By Caroline Clemmons
I’ve enjoyed
Angela Rains posts on early women doctors in Colorado. She always posts
interesting information. So, copying her, I intended to highlight early women
doctor in Texas. I’ve done enough
genealogy to know that the story family passes down, frequently gets convoluted
into something else. My intention was to feature the sister of someone who
married into my father’s family.
The family story
is that Necolena “Lena” Snedal McCrarary was one of the first women osteopaths
in Texas and the first one to practice in North Central Texas. Following the
birth of her children, she moved to Beeville, Texas, where she and another
doctor purchased on old hotel and turned it into a hospital and clinic. When
her daughter Evalyn joined her and the other partner retired, Lena and her
daughter continued to operate the hospital and clinic. Finding corroborating
records has been… not easy.
Here’s what I
found instead:
In Beeville, Texas, Dr. Christian Bors-Hall,
an osteopathic physician and surgeon, purchased the old Thurston Hospital on
January 1, 1944, and operated it under the name of Bors Clinic. In 1958, Dr.
Evalyn Kennedy, daughter of Dr. Lena McCraray (both osteopathic physicians and
surgeons), bought the clinic and is presently operating the business. (Dr. Evalyn McCrarary Kennedy died in 2002.) An
earlier osteopathic physician here was Dr. Catherine Compton, and when she
moved to San Antonio in 1927, Dr. McCraray took over her patients.
What I think I know is this:
Nicolena Snedal was born 17 May 1879 to
Andrew/Andreas and Guru Anna Snedal, who had come from Frosta, Norway, two
years earlier. Lena graduated in 1905 from A. T. Still’s American College of
Osteopathic Medicine in Kirksville, Missouri. She first practiced medicine in
Hardeman County between Quanah and Vernon, Texas.
In 27 February 1908, she married Dozier Alonzo
McCrarary. They became the parents of twin girls in 1909,Lena Rivers McCrarary
and Elizabeth W. McCrarary. In 1910 Troy Bivens McCrary was born. Evalyn
Blanche McCrary was born in 1920. Lena moved to the coastal area of Bee County,
where her brother Haakon Snedal lived. Soon, she divorced her husband.
In Beeville, she established a very successful
medical practice. Eventually, her daughter Evalyn joined her practice. Lena
continued to practice medicine until shortly before her death in 1961.
Osteopathic Medicine
Beginning as a reformation movement in search of an
alternative to standard medical practice, osteopathy claims a formal beginning
in 1874 with Andrew Taylor Still, MD, DO. A frontier physician known as the
“Father of Osteopathy,” Dr. Still served an apprenticeship under his father and
referred to himself as a licensed frontier physician (MD) and went on to
establish the American School of Osteopathy in Kirksville, Missouri.
While medical
schools and male medical doctors were (in general) still resistant to female
doctors, osteopathic medicine (in general) accepted women.

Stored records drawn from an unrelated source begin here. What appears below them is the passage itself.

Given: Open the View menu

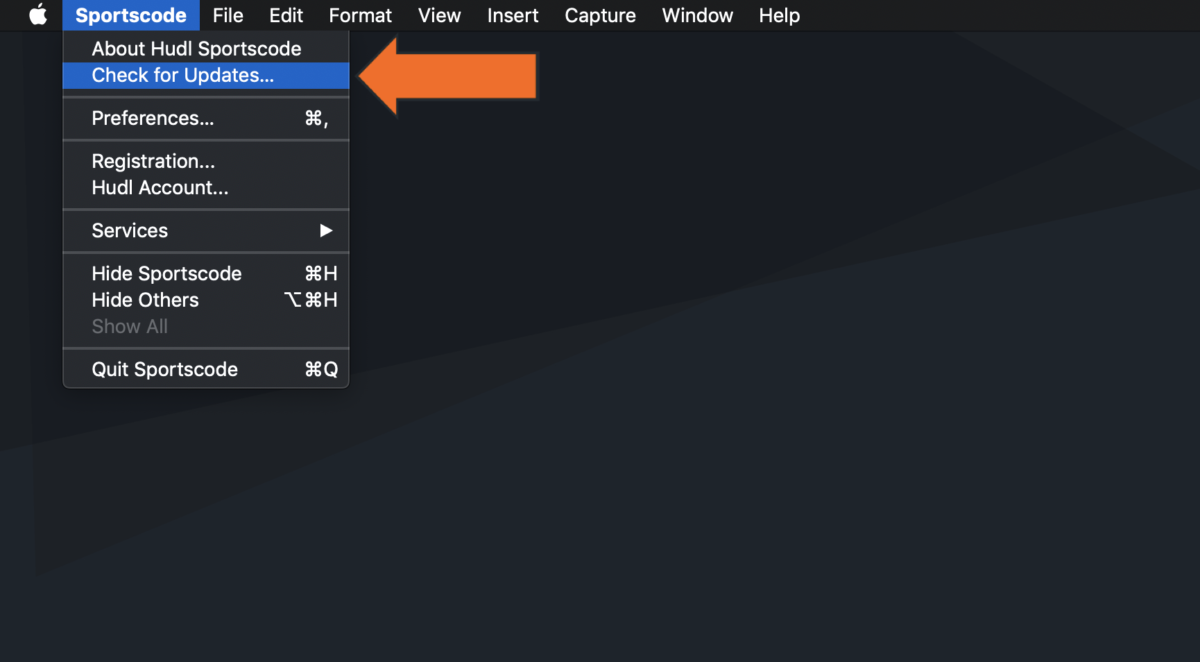Looking at the screenshot, I should pyautogui.click(x=439, y=15).
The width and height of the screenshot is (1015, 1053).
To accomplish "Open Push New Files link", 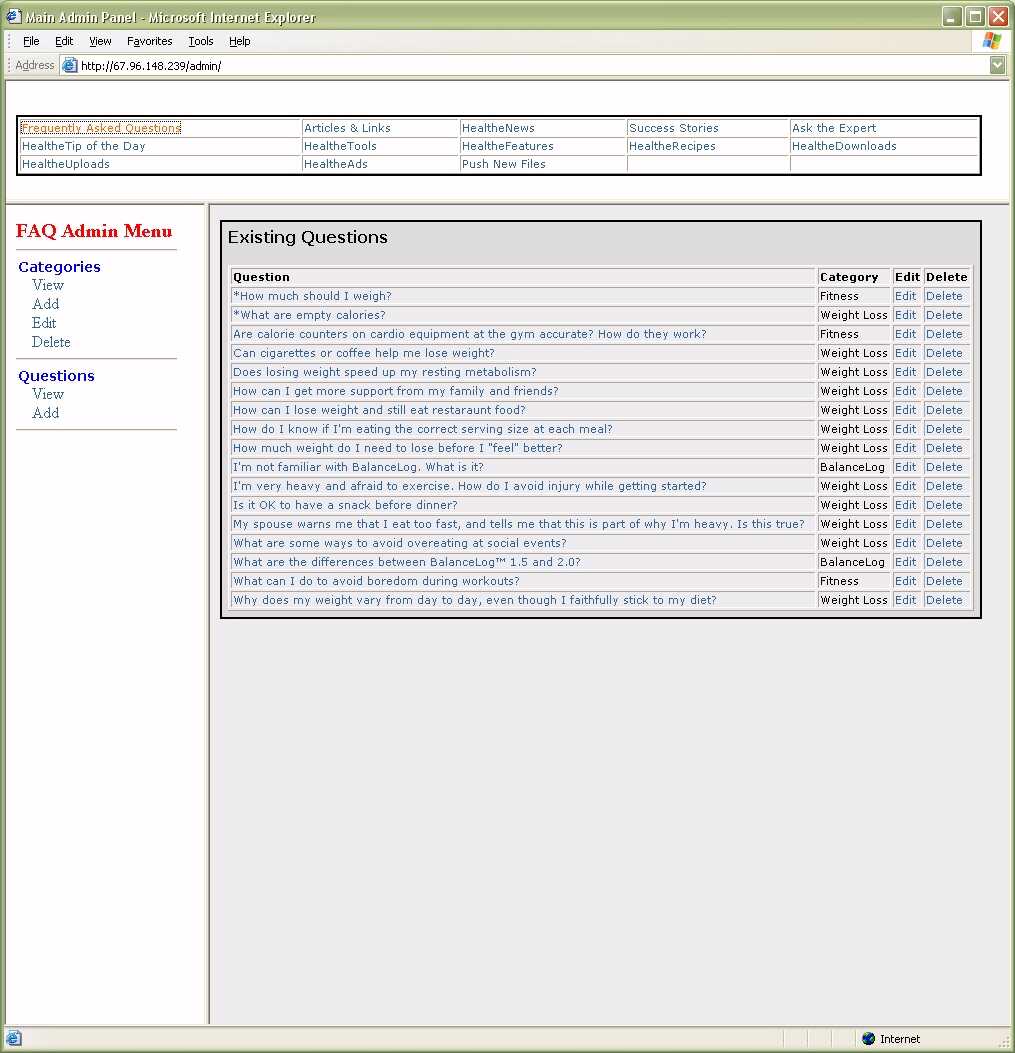I will pos(504,164).
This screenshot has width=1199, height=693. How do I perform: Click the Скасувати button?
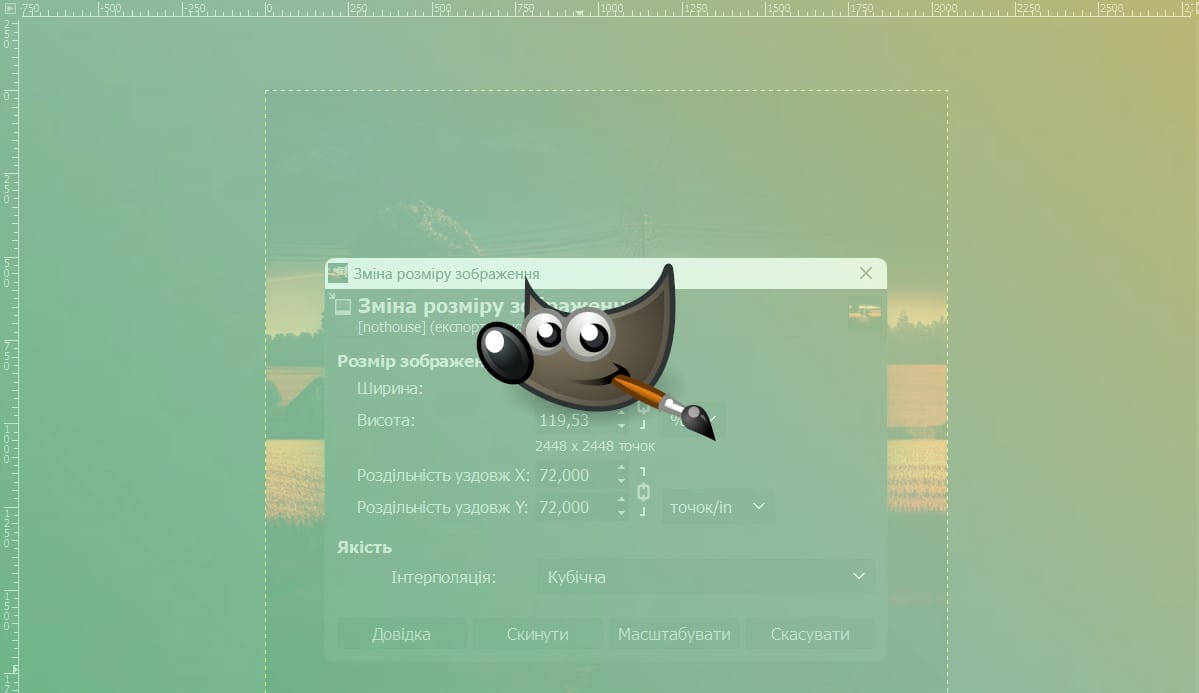pos(810,634)
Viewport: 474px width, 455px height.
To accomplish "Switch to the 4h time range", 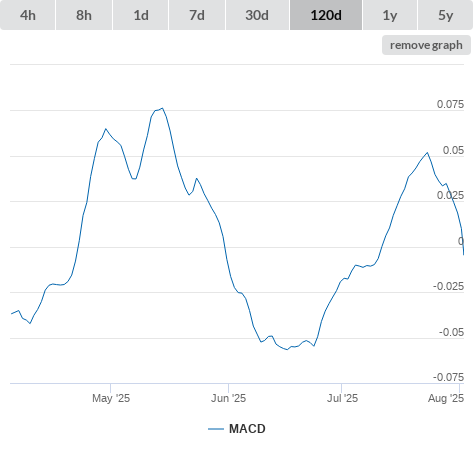I will click(28, 15).
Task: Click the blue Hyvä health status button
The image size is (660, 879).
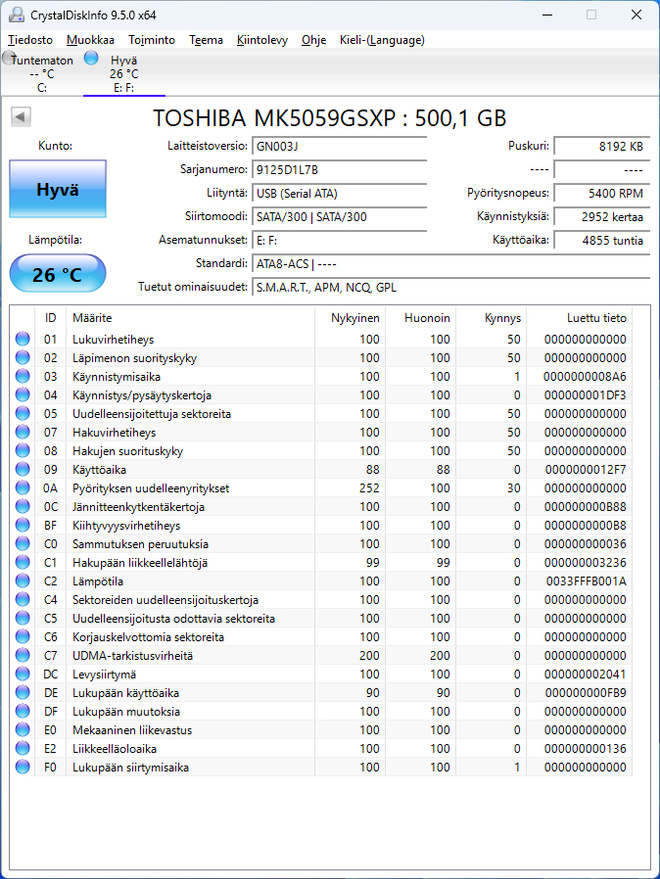Action: click(x=58, y=189)
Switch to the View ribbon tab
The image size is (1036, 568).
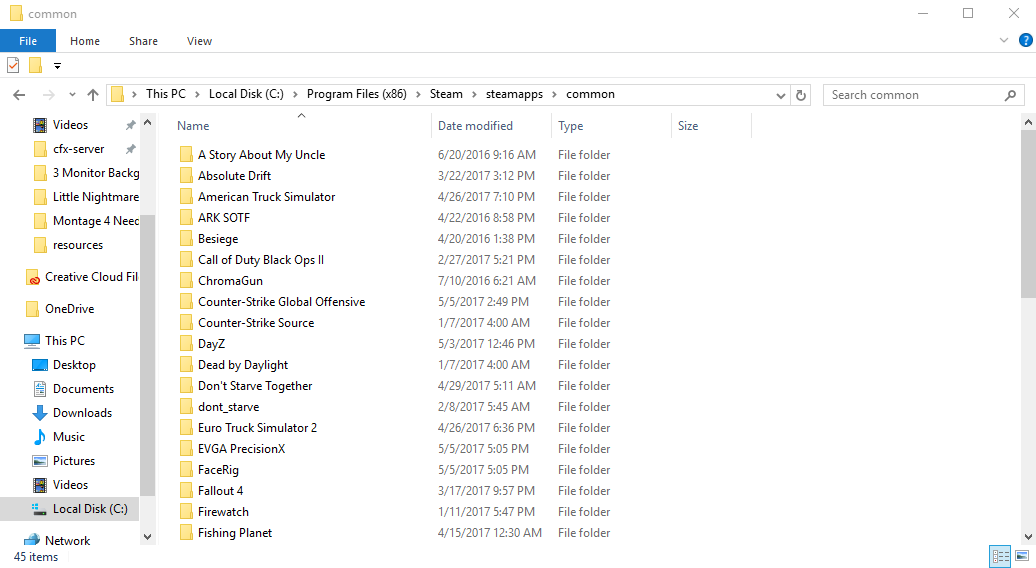coord(199,41)
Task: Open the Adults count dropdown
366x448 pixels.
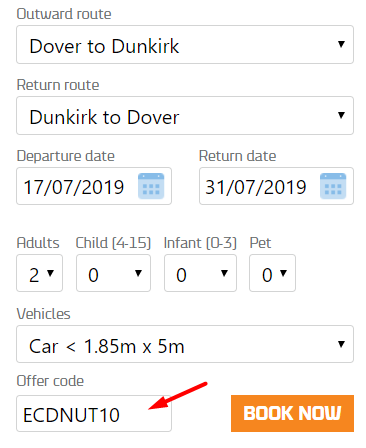Action: (39, 273)
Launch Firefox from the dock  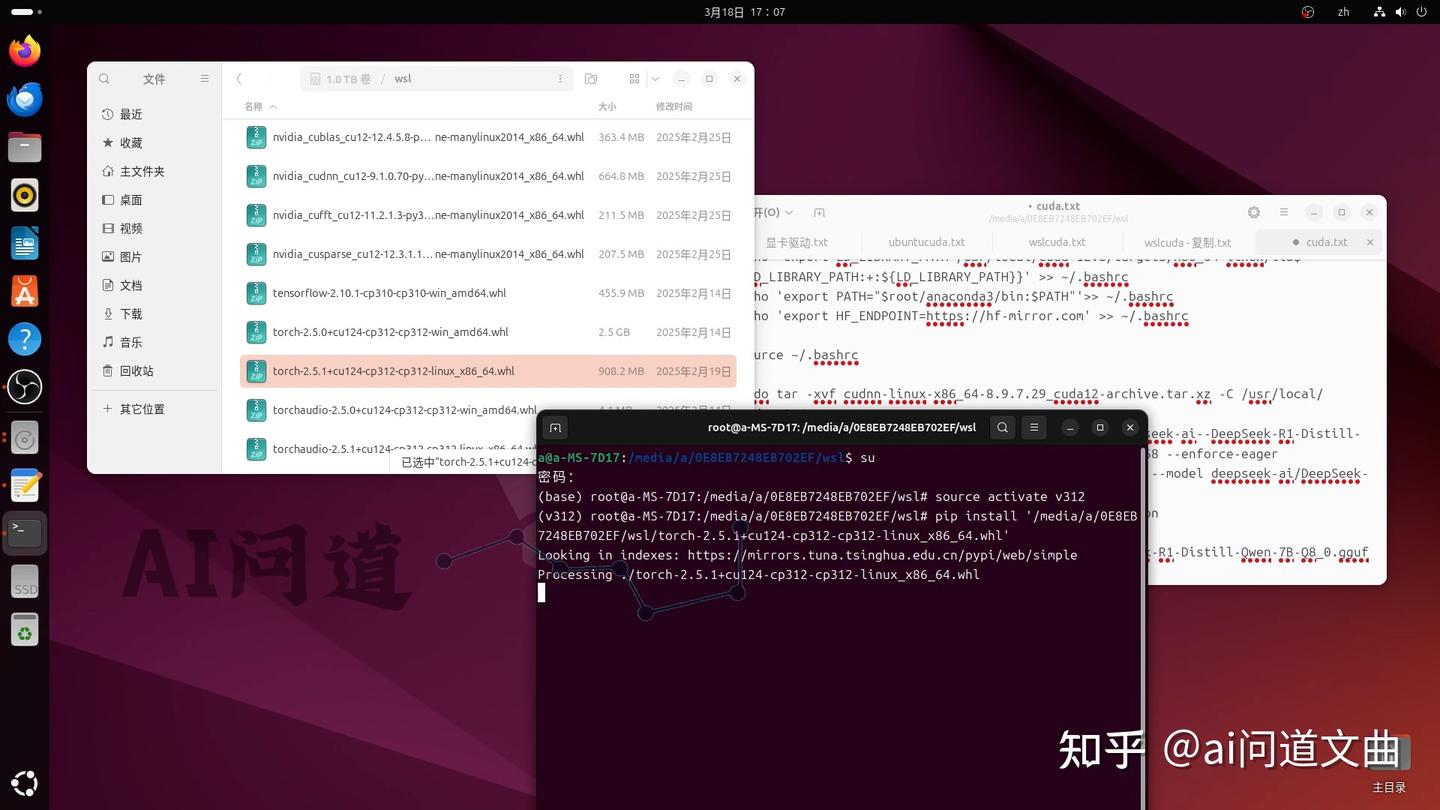point(24,50)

Early nineteenth century osteopathic philosophies,
such as shifting the treatment of medical conditions away from prescription
medicine and focusing on utilizing a whole body approach to treatment, are
widespread in current health care practices. Publications of pamphlets and
postcards from these early years showcase fundamental osteopathic principles
and provide historical references about the practice of osteopathic physicians
and early osteopathic hospitals, infirmaries, and sanitariums. Preservation of
these physical artifacts extends the collective record of medical history and
lays the foundation for current osteopathic medical practices.
In these early years, osteopathic
information was circulated by way of pamphlets, leaflets, and brochures. The
archives in the Kansas City University of Medicine and Biosciences D’Angelo
Library contain pamphlets and postcards that predate or are contemporary to the
first published osteopathic medical history. These early publications have been
designed with striking illustrations and photographs and describe new (at the
time) medical theories such as the interrelated nature of bodily systems and
musculoskeletal treatment techniques (e.g., osteopathic manual manipulation),
with an overall emphasis on wellness and disease prevention.
Dr. Stanhope Bunting became a
pioneer for disseminating early osteopathic information. He became impressed
with Dr. Still’s movement after travelling to Kirksville, Missouri, to write a
story for a Chicago newspaper in the mid-1890s. He eventually enrolled in the
school and graduated in 1900, setting up a practice in Chicago and beginning
two monthly publications, Osteopathic
Physician for the practitioner only and Osteopathic
Health for the general public. These publications
document historical philosophies and practices of osteopathic medicine.